FoodFirst Nr. 3/2011
FIAN-Magazin für die wirtschaftlichen, sozialen und kulturellen Menschenrechte

Schlaraffenland ist abgebrannt

Recht auf Nahrung in Deutschland zunehmend in Gefahr

von Ingo Stamm


"Zwischen Welternährungskrise und Suppenküchen" - das war vor einigen Jahren die Überschrift einer großen Konferenz in Berlin. Sie sollte die Zusammenhänge zwischen der Essensausgabe in Berlin-Neukölln und der prekären Situation von Kleinbauern und Kleinbäuerinnen in Ländern des Südens illustrieren. Armut und fehlende Ernährungssicherheit existieren nicht nur in weiter Ferne, auch in Deutschland hat sich die Lage verschärft! Folgerichtig hat FIAN Deutschland vor einigen Jahren seinen kritischen Blick auch auf das eigene Land gelenkt. Der Arbeitskreis "Recht auf Nahrung in Deutschland" hat dabei drei besonders betroffene Gruppen identifiziert: Flüchtlinge, Menschen in Pflegeheimen und Kinder, die von Sozialleistungen abhängig sind.
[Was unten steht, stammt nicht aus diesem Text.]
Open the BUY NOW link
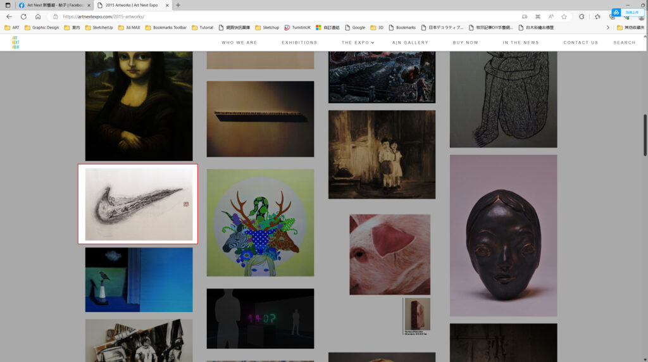The height and width of the screenshot is (362, 648). pyautogui.click(x=465, y=42)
Doch was bedeutet das Recht auf Nahrung in Deutschland überhaupt? Ist es wirklich angemessen bei dem "Elend der Welt" relative Armut in Deutschland unter dem Label Menschenrechtsverletzung einzuordnen? Kommt es damit nicht zu einer Entwertung der Menschenrechte? Richtig ist, dass nicht jede Form von Armut automatisch als Menschenrechtsverletzung zu skandalisieren ist. Gleichwohl kann die zunehmende Armut in Deutschland als "ein Indikator für mögliche menschenrechtliche Defizite" und als "Risikohintergrund" für die Verletzung von Menschenrechten fungieren, wie Heiner Bielefeldt, ehemaliger Direktor des Deutschen Instituts für Menschenrechte und jetziger UN-Sonderberichterstatter für Religions- und Weltanschauungsfreiheit, es formulierte(1). Der UN-Sozialausschuss hat unmissverständlich festgelegt, dass das Recht auf Nahrung nicht erst gefährdet oder verletzt ist, wenn Menschen hungern. Die Realisierung des Rechts bedeutet vielmehr einen diskriminierungsfreien, selbstbestimmten Zugang zu angemessener Ernährung in nachhaltiger Weise, ohne Beeinträchtigung anderer Menschenrechte, für alle Menschen zu gewährleisten. Davon ist Deutschland derzeit weit entfernt.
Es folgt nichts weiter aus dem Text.